Rows of pointing data
+-------+

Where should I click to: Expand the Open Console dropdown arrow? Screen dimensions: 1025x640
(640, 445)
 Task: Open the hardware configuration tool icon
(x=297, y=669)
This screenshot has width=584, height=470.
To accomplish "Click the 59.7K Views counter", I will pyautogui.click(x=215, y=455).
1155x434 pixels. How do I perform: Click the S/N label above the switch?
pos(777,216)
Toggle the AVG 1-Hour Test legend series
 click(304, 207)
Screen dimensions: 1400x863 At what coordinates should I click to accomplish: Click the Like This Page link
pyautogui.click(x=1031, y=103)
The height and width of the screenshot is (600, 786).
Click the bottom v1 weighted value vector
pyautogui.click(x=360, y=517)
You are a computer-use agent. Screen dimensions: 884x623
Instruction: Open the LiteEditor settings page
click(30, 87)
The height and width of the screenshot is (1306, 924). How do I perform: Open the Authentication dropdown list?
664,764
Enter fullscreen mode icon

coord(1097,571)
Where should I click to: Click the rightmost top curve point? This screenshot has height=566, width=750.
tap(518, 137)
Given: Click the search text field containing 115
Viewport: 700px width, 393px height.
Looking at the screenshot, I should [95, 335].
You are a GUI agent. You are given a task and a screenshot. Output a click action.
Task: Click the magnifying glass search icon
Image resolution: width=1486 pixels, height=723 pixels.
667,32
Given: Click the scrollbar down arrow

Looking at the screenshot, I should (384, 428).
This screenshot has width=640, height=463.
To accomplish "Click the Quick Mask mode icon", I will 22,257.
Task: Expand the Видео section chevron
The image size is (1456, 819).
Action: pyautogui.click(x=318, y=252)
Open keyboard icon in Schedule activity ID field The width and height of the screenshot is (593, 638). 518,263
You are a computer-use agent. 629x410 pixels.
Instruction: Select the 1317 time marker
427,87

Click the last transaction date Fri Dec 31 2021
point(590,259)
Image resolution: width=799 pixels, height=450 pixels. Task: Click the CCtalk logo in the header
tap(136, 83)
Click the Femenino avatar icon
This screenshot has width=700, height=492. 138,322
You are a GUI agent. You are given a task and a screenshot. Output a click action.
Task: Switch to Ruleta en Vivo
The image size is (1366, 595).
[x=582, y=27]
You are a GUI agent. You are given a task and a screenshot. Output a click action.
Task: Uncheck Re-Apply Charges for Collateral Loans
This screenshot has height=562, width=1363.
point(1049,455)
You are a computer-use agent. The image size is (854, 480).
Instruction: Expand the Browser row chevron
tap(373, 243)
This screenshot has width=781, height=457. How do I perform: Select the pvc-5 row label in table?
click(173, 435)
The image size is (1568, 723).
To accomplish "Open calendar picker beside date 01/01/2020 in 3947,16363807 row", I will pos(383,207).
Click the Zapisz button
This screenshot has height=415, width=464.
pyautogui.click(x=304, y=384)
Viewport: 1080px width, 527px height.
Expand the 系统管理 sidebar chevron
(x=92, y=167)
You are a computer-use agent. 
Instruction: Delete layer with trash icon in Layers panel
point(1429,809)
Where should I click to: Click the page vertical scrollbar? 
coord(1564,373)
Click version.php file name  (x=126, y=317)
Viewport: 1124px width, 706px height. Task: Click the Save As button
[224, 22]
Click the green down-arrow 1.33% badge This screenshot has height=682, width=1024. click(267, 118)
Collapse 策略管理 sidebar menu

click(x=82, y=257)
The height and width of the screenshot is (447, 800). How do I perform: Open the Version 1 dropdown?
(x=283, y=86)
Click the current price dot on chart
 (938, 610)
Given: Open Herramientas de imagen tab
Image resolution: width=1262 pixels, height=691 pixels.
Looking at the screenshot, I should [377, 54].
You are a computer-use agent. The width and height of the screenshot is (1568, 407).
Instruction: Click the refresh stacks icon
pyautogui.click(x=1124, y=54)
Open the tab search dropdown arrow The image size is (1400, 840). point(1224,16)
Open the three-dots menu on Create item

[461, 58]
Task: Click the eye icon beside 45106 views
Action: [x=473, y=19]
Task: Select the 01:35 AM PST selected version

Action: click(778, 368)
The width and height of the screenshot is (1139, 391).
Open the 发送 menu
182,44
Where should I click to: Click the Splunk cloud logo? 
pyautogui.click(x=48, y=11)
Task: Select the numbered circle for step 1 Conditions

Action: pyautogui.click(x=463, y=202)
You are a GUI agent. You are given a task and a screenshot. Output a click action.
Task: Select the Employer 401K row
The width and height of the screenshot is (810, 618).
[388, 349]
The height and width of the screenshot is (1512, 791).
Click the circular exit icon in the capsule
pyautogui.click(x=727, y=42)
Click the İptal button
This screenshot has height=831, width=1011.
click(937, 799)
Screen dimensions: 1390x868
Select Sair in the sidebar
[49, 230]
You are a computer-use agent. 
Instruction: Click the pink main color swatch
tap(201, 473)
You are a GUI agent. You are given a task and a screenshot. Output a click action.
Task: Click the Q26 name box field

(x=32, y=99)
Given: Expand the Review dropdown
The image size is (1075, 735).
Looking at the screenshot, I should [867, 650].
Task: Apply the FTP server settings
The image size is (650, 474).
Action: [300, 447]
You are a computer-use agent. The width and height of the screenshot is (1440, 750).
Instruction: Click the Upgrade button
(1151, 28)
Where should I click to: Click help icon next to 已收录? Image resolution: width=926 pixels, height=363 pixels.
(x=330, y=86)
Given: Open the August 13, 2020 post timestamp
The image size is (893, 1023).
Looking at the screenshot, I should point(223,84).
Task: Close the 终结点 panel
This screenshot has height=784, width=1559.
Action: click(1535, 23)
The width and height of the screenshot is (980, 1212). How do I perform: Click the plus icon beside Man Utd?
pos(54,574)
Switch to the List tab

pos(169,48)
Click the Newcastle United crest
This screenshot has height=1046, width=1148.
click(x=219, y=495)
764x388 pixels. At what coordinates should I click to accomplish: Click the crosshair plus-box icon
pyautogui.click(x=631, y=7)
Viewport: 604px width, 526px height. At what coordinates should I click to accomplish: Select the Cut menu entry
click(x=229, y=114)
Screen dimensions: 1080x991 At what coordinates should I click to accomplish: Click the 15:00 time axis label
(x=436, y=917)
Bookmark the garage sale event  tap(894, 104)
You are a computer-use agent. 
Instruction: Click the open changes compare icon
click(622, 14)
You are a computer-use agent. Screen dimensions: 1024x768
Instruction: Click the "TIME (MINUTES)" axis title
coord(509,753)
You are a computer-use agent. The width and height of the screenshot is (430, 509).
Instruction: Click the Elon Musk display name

+-------+

§ Requirement: Convert every line of the items above into a JSON list of strings, one string per line, leaving out blank lines.

§ Reply:
[
  "Where should I click to: Expand the Open Console dropdown arrow? Screen dimensions: 1025x640",
  "(640, 445)",
  " Task: Open the hardware configuration tool icon",
  "(x=297, y=669)",
  "This screenshot has width=584, height=470.",
  "To accomplish \"Click the 59.7K Views counter\", I will pyautogui.click(x=215, y=455).",
  "1155x434 pixels. How do I perform: Click the S/N label above the switch?",
  "pos(777,216)",
  "Toggle the AVG 1-Hour Test legend series",
  " click(304, 207)",
  "Screen dimensions: 1400x863 At what coordinates should I click to accomplish: Click the Like This Page link",
  "pyautogui.click(x=1031, y=103)",
  "The height and width of the screenshot is (600, 786).",
  "Click the bottom v1 weighted value vector",
  "pyautogui.click(x=360, y=517)",
  "You are a computer-use agent. Screen dimensions: 884x623",
  "Instruction: Open the LiteEditor settings page",
  "click(30, 87)",
  "The height and width of the screenshot is (1306, 924). How do I perform: Open the Authentication dropdown list?",
  "664,764",
  "Enter fullscreen mode icon",
  "coord(1097,571)",
  "Where should I click to: Click the rightmost top curve point? This screenshot has height=566, width=750.",
  "tap(518, 137)",
  "Given: Click the search text field containing 115",
  "Viewport: 700px width, 393px height.",
  "Looking at the screenshot, I should [95, 335].",
  "You are a GUI agent. You are given a task and a screenshot. Output a click action.",
  "Task: Click the magnifying glass search icon",
  "Image resolution: width=1486 pixels, height=723 pixels.",
  "667,32",
  "Given: Click the scrollbar down arrow",
  "Looking at the screenshot, I should (384, 428).",
  "This screenshot has width=640, height=463.",
  "To accomplish \"Click the Quick Mask mode icon\", I will 22,257.",
  "Task: Expand the Видео section chevron",
  "The image size is (1456, 819).",
  "Action: pyautogui.click(x=318, y=252)",
  "Open keyboard icon in Schedule activity ID field The width and height of the screenshot is (593, 638). 518,263",
  "You are a computer-use agent. 629x410 pixels.",
  "Instruction: Select the 1317 time marker",
  "427,87",
  "Click the last transaction date Fri Dec 31 2021",
  "point(590,259)",
  "Image resolution: width=799 pixels, height=450 pixels. Task: Click the CCtalk logo in the header",
  "tap(136, 83)",
  "Click the Femenino avatar icon",
  "This screenshot has width=700, height=492. 138,322",
  "You are a GUI agent. You are given a task and a screenshot. Output a click action.",
  "Task: Switch to Ruleta en Vivo",
  "The image size is (1366, 595).",
  "[x=582, y=27]",
  "You are a GUI agent. You are given a task and a screenshot. Output a click action.",
  "Task: Uncheck Re-Apply Charges for Collateral Loans",
  "This screenshot has height=562, width=1363.",
  "point(1049,455)",
  "You are a computer-use agent. The image size is (854, 480).",
  "Instruction: Expand the Browser row chevron",
  "tap(373, 243)",
  "This screenshot has width=781, height=457. How do I perform: Select the pvc-5 row label in table?",
  "click(173, 435)",
  "The image size is (1568, 723).",
  "To accomplish \"Open calendar picker beside date 01/01/2020 in 3947,16363807 row\", I will pos(383,207).",
  "Click the Zapisz button",
  "This screenshot has height=415, width=464.",
  "pyautogui.click(x=304, y=384)",
  "Viewport: 1080px width, 527px height.",
  "Expand the 系统管理 sidebar chevron",
  "(x=92, y=167)",
  "You are a computer-use agent. ",
  "Instruction: Delete layer with trash icon in Layers panel",
  "point(1429,809)",
  "Where should I click to: Click the page vertical scrollbar? ",
  "coord(1564,373)",
  "Click version.php file name  (x=126, y=317)",
  "Viewport: 1124px width, 706px height. Task: Click the Save As button",
  "[224, 22]",
  "Click the green down-arrow 1.33% badge This screenshot has height=682, width=1024. click(267, 118)",
  "Collapse 策略管理 sidebar menu",
  "click(x=82, y=257)",
  "The height and width of the screenshot is (447, 800). How do I perform: Open the Version 1 dropdown?",
  "(x=283, y=86)",
  "Click the current price dot on chart",
  " (938, 610)",
  "Given: Open Herramientas de imagen tab",
  "Image resolution: width=1262 pixels, height=691 pixels.",
  "Looking at the screenshot, I should [377, 54].",
  "You are a computer-use agent. The width and height of the screenshot is (1568, 407).",
  "Instruction: Click the refresh stacks icon",
  "pyautogui.click(x=1124, y=54)",
  "Open the tab search dropdown arrow The image size is (1400, 840). point(1224,16)",
  "Open the three-dots menu on Create item",
  "[461, 58]",
  "Task: Click the eye icon beside 45106 views",
  "Action: [x=473, y=19]",
  "Task: Select the 01:35 AM PST selected version",
  "Action: click(778, 368)",
  "The width and height of the screenshot is (1139, 391).",
  "Open the 发送 menu",
  "182,44",
  "Where should I click to: Click the Splunk cloud logo? ",
  "pyautogui.click(x=48, y=11)",
  "Task: Select the numbered circle for step 1 Conditions",
  "Action: pyautogui.click(x=463, y=202)",
  "You are a GUI agent. You are given a task and a screenshot. Output a click action.",
  "Task: Select the Employer 401K row",
  "The width and height of the screenshot is (810, 618).",
  "[388, 349]",
  "The height and width of the screenshot is (1512, 791).",
  "Click the circular exit icon in the capsule",
  "pyautogui.click(x=727, y=42)",
  "Click the İptal button",
  "This screenshot has height=831, width=1011.",
  "click(937, 799)",
  "Screen dimensions: 1390x868",
  "Select Sair in the sidebar",
  "[49, 230]",
  "You are a computer-use agent. ",
  "Instruction: Click the pink main color swatch",
  "tap(201, 473)",
  "You are a GUI agent. You are given a task and a screenshot. Output a click action.",
  "Task: Click the Q26 name box field",
  "(x=32, y=99)",
  "Given: Expand the Review dropdown",
  "The image size is (1075, 735).",
  "Looking at the screenshot, I should [867, 650].",
  "Task: Apply the FTP server settings",
  "The image size is (650, 474).",
  "Action: [300, 447]",
  "You are a computer-use agent. The width and height of the screenshot is (1440, 750).",
  "Instruction: Click the Upgrade button",
  "(1151, 28)",
  "Where should I click to: Click help icon next to 已收录? Image resolution: width=926 pixels, height=363 pixels.",
  "(x=330, y=86)",
  "Given: Open the August 13, 2020 post timestamp",
  "The image size is (893, 1023).",
  "Looking at the screenshot, I should point(223,84).",
  "Task: Close the 终结点 panel",
  "This screenshot has height=784, width=1559.",
  "Action: click(1535, 23)",
  "The width and height of the screenshot is (980, 1212). How do I perform: Click the plus icon beside Man Utd?",
  "pos(54,574)",
  "Switch to the List tab",
  "pos(169,48)",
  "Click the Newcastle United crest",
  "This screenshot has height=1046, width=1148.",
  "click(x=219, y=495)",
  "764x388 pixels. At what coordinates should I click to accomplish: Click the crosshair plus-box icon",
  "pyautogui.click(x=631, y=7)",
  "Viewport: 604px width, 526px height. At what coordinates should I click to accomplish: Select the Cut menu entry",
  "click(x=229, y=114)",
  "Screen dimensions: 1080x991 At what coordinates should I click to accomplish: Click the 15:00 time axis label",
  "(x=436, y=917)",
  "Bookmark the garage sale event  tap(894, 104)",
  "You are a computer-use agent. ",
  "Instruction: Click the open changes compare icon",
  "click(622, 14)",
  "You are a computer-use agent. Screen dimensions: 1024x768",
  "Instruction: Click the \"TIME (MINUTES)\" axis title",
  "coord(509,753)",
  "You are a computer-use agent. The width and height of the screenshot is (430, 509).",
  "Instruction: Click the Elon Musk display name"
]